# MacBook Pro Apple Hardware Test Error



## macbro (Nov 9, 2008)

Today I ran Apple Hardware Test on my MacBook Pro Penryn 2.5GHz (Intel-early 2008) and get these error codes:

4MOT/1/40000002: Right side-2893 on 1st extended test and
4MOT/1/40000002: Right side-3017 on 2nd extended test.

Does anyone know what are these code referring to?
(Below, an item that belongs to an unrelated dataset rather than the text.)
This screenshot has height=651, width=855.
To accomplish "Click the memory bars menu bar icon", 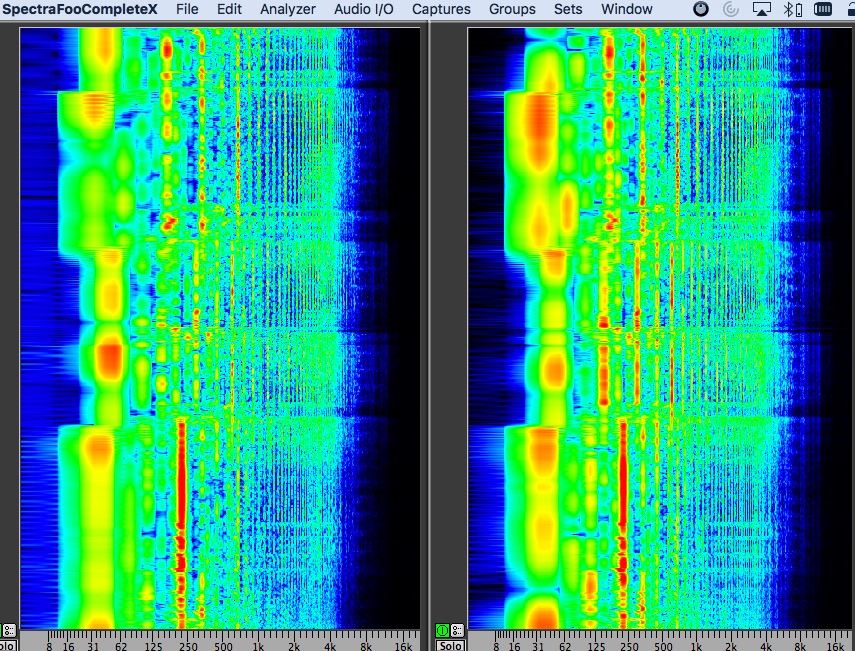I will coord(822,10).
If any please inform.
Thanks.


----------



## ElDiabloConCaca (Nov 9, 2008)

Super-simple Google search for "4MOT/1/40000002" answered the question in under 5 seconds:

http://www.google.com/search?q=4MOT...s=org.mozilla:en-US:official&client=firefox-a

Looks like it's a fan issue; possibly motherboard issue.


----------



## DeltaMac (Nov 9, 2008)

reset your power manager: remove your main battery, disconnect the power adapter, then hold the power button for 5-10 seconds.
reinsert the battery, plug in the power adapter, and try the test again.
If you still have that failure, then take in for service - it's a hardware failure, and you should still be in warranty.


----------



## macbro (Nov 9, 2008)

Thank you all for the quick response,

@ElDiabloConCaca: thanks for the link.

@DeltaMac: thanks for the tips... will certainly try that and post back the result.


----------



## macbro (Nov 11, 2008)

No luck..., will just bring in to the service provider...


----------